• Written request:
Quote all of the lines below word for word.
— BEGIN —
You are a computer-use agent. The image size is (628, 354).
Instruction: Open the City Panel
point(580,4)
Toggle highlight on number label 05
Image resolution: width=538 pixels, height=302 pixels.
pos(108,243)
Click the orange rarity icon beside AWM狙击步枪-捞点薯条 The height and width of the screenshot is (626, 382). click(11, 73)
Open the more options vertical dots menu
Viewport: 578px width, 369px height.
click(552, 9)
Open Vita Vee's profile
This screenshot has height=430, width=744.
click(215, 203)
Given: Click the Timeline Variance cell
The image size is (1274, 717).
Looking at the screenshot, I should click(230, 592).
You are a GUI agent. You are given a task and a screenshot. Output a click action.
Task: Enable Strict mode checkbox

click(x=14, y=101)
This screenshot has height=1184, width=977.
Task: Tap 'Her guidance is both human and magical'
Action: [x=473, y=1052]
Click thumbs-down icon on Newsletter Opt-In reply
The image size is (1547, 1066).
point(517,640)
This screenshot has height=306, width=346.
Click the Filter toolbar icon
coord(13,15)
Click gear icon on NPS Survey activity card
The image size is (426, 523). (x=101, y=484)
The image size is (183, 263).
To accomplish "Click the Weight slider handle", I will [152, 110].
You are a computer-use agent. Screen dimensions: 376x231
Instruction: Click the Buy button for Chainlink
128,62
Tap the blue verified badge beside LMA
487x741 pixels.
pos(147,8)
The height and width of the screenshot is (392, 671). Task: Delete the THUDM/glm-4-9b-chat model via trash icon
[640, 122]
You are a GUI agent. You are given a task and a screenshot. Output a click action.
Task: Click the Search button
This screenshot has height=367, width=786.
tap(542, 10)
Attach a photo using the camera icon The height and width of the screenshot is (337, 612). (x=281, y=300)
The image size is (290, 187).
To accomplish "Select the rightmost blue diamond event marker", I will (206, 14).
— END —
• Completed task:
You are a computer-use agent. The image size is (628, 354).
Instruction: Open the City Panel
point(580,4)
Toggle highlight on number label 05
Image resolution: width=538 pixels, height=302 pixels.
pos(108,243)
Click the orange rarity icon beside AWM狙击步枪-捞点薯条 The height and width of the screenshot is (626, 382). click(11, 73)
Open the more options vertical dots menu
Viewport: 578px width, 369px height.
click(552, 9)
Open Vita Vee's profile
This screenshot has height=430, width=744.
click(215, 203)
Given: Click the Timeline Variance cell
The image size is (1274, 717).
Looking at the screenshot, I should click(230, 592).
You are a GUI agent. You are given a task and a screenshot. Output a click action.
Task: Enable Strict mode checkbox

click(x=14, y=101)
This screenshot has height=1184, width=977.
Task: Tap 'Her guidance is both human and magical'
Action: [x=473, y=1052]
Click thumbs-down icon on Newsletter Opt-In reply
The image size is (1547, 1066).
point(517,640)
This screenshot has height=306, width=346.
Click the Filter toolbar icon
coord(13,15)
Click gear icon on NPS Survey activity card
The image size is (426, 523). (x=101, y=484)
The image size is (183, 263).
To accomplish "Click the Weight slider handle", I will [152, 110].
You are a computer-use agent. Screen dimensions: 376x231
Instruction: Click the Buy button for Chainlink
128,62
Tap the blue verified badge beside LMA
487x741 pixels.
pos(147,8)
The height and width of the screenshot is (392, 671). Task: Delete the THUDM/glm-4-9b-chat model via trash icon
[640, 122]
You are a GUI agent. You are given a task and a screenshot. Output a click action.
Task: Click the Search button
This screenshot has height=367, width=786.
tap(542, 10)
Attach a photo using the camera icon The height and width of the screenshot is (337, 612). (x=281, y=300)
The image size is (290, 187).
To accomplish "Select the rightmost blue diamond event marker", I will (206, 14).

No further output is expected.